Walk Through Fire

Millie’s expression that night meant everything.

And I was hanging a lot on that because the boys did not like meddling in their affairs and Tack was not wrong. If one of the guys got a hangnail, the rest of them would rally around staring balefully at the unfortunate who wielded the cuticle clippers until it was successfully clipped out.

Okay, so that was a slight exaggeration.

But there was a lot expected of earning the Chaos cut.

Loyalty was at the top of that list.

If High was done with this Millie woman, he was done.

The thing was, no man was in a foul mood for three days after he saw an ex unless he wasn’t over that ex, if she was an ex for twenty minutes, but especially for twenty years.

Since it had been twenty years, something was going down.

And I intended to get to the bottom of it for High, who I might not be tight with but I liked him. I respected him. And he was the only Chaos brother I knew who wasn’t happy.

He lived. He loved his brothers. He loved his kids. He put up with his recent ex-wife.

But down deep, the man was existing.

Joy came from his two girls.

That was it.

And I wanted more for him.

So did Lanie.

So did Elvira.

So we were here.

Elvira wasn’t dumb but—as hard as it was to believe, it was true—she was even more loyal to the sisterhood than Chaos was to the brotherhood. If there was a sister in need, she was there, one hundred percent, and she didn’t even need to know them to be there.

I knew this from experience.

So did Lanie.

And I worried in her zeal she was going to fuck it all up.

“I think we should go in, introduce ourselves, and come clean,” I told Lanie, even though I was worried that Millie would recognize me from Wild Bill’s.

“I don’t know about that but I do know we should go in and stop Elvira from starting to plan a wedding before Malik proposes,” Lanie replied, shaking her head, her tone turning dire. “That’s bad juju and every girl knows it.”

This was also true.

“Elvira?” We heard through the speaker Elvira had requisitioned from Hawk’s equipment room that was right then in my car, connected to the mic that Elvira was wearing.

“Damn straight,” Elvira answered. “Millie?”

I could actually hear her smile through the speaker as she replied, “That’s me. Please come in. Do you want some coffee? Tea?”

“Let’s go,” Lanie said over Elvira’s response on the speaker.

I nodded, turned off the speaker, threw open my door, and got out, lifting the seat so Lanie could curl herself out of the back.

Then, both of us coming from work to do this, thus both of us in high heels, tight skirts, and fabulous blouses, we hurried up the concrete strips to Millie Cross’s studio.

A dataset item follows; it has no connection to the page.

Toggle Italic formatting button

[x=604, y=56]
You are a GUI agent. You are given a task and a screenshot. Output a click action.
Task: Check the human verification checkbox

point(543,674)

To get there, we hit a large back courtyard that was covered in attractive pavers, part of it overhung with a pergola that radiated out diagonally from an L in the house. The pergola was also covered in dormant wisteria. There was a shiny red Mazda SUV back there and enough room to park two more vehicles. There were also enormous, eye-catching pots dotted around that had been planted for autumn in purple-pink, lavender, and white cushion mums.

And beyond the courtyard, between the house and the studio, an area you got to under an arch, there was terraced garden, the grade going down. I couldn’t see much of it, but I could see a gazebo.

This, the clothes Millie wore to Wild Bill’s, and her website told me she was a single woman with not much in her life so she spent her money on herself and her house.

This also made me think we were doing the right thing because I knew what it was like to be a woman of a certain age who was doing the same.

There were good parts about it.

But there were also bad.

And the bad had been written all over Millie’s face in the dark at Wild Bill’s.

I stopped at the door to the studio and looked at Lanie.

She nodded.

I nodded back, took a deep breath, opened the door, and entered.

Two heads turned our way and two sets of eyes got huge.

I ignored Elvira, who looked pissed, and turned my full attention to Millie Cross.

Her hair color was too rich a red to be strawberry blonde, and yet it wasn’t red either, more a deep-hued reddish gold. It had an amazing wave to it that wasn’t kinky or curly, just pretty, and that wave looked natural. It was pulled into a soft, side ponytail that managed to look graceful at the same time professional. She had big, dark brown eyes and a pixie face with one of those moles by her mouth that defined why they were known as beauty marks.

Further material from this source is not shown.